Research Article

Using a Bayesian Network to Predict L5/S1 Spinal Compression Force from Posture, Hand Load, Anthropometry, and Disc Injury Status

Figure 1

Bayesian network implementation of a two-dimensional top-down lifting model described by Chaffin et al. [29] (pp. 130–134). The “basic model” is the DAG outside the dashed rectangle at the bottom; the “injury-augmented model” is the entire DAG including the two nodes and edges inside the dashed rectangle at the bottom. Input variables are represented as gray nodes (mass in hands, elbow angle, shoulder angle, torso angle, knee angle, and ankle angle). The angles are defined relative to the horizontal. Intermediate angles T (torso angle from vertical) and K (included knee angle) are computed from input angles to reduce the complexity of the expression in β, which was the deviation of the disc angle from 40°. This was done to facilitate computation. Joint reaction forces and moments are calculated for the elbow, shoulder, and L5/S1 levels because it is a top-down modeling approach.

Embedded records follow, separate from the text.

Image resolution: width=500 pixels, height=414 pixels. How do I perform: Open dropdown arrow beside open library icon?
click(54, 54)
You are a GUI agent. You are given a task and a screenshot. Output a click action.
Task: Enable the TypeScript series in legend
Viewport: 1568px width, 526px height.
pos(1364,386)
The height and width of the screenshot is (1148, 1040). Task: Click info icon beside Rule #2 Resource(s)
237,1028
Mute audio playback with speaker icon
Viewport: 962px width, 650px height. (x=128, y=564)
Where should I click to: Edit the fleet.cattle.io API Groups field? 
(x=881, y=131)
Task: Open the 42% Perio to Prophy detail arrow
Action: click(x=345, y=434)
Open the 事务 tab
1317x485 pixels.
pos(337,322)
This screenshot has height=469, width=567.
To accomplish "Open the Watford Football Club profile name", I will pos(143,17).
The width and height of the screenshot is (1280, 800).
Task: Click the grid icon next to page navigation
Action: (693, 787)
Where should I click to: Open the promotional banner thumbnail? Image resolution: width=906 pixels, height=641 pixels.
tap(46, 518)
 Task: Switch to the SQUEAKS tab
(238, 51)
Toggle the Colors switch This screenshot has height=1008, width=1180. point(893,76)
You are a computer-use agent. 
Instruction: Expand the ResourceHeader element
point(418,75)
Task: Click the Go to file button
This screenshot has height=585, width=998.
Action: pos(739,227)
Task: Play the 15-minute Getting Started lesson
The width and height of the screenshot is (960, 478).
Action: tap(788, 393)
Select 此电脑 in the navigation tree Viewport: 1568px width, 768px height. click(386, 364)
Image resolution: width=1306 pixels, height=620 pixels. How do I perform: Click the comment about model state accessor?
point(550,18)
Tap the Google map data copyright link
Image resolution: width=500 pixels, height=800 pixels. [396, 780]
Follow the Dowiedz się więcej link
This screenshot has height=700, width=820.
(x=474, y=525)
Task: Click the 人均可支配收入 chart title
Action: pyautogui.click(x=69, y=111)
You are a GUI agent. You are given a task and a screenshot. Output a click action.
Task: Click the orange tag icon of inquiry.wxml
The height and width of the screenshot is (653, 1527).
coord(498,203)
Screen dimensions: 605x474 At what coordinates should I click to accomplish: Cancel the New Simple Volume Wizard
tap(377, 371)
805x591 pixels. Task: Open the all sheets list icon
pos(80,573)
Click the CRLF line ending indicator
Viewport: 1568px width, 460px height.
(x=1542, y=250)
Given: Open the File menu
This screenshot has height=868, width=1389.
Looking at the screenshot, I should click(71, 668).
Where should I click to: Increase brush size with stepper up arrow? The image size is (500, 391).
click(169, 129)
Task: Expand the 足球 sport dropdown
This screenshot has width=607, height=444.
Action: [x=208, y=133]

The line of action of the erector spinae muscle is assumed to be perpendicular to the L5/S1 disc, so there is no directed edge from erector spinae force to L5/S1 shear force. The erector spinae moment arm is treated as a constant (5.3 cm) and has its own node. The variables to be predicted in this model are the L5/S1 compression force and L5/S1 shear force, and they are denoted as blue nodes. The injury-augmented model was created by adding the nodes contained in the dashed rectangle (disc injury and disc compression strength); these implement the inference model of disc failure based on structural reliability modeling. Because the disc injury node was an input in the injury-augmented model, its node is shaded gray.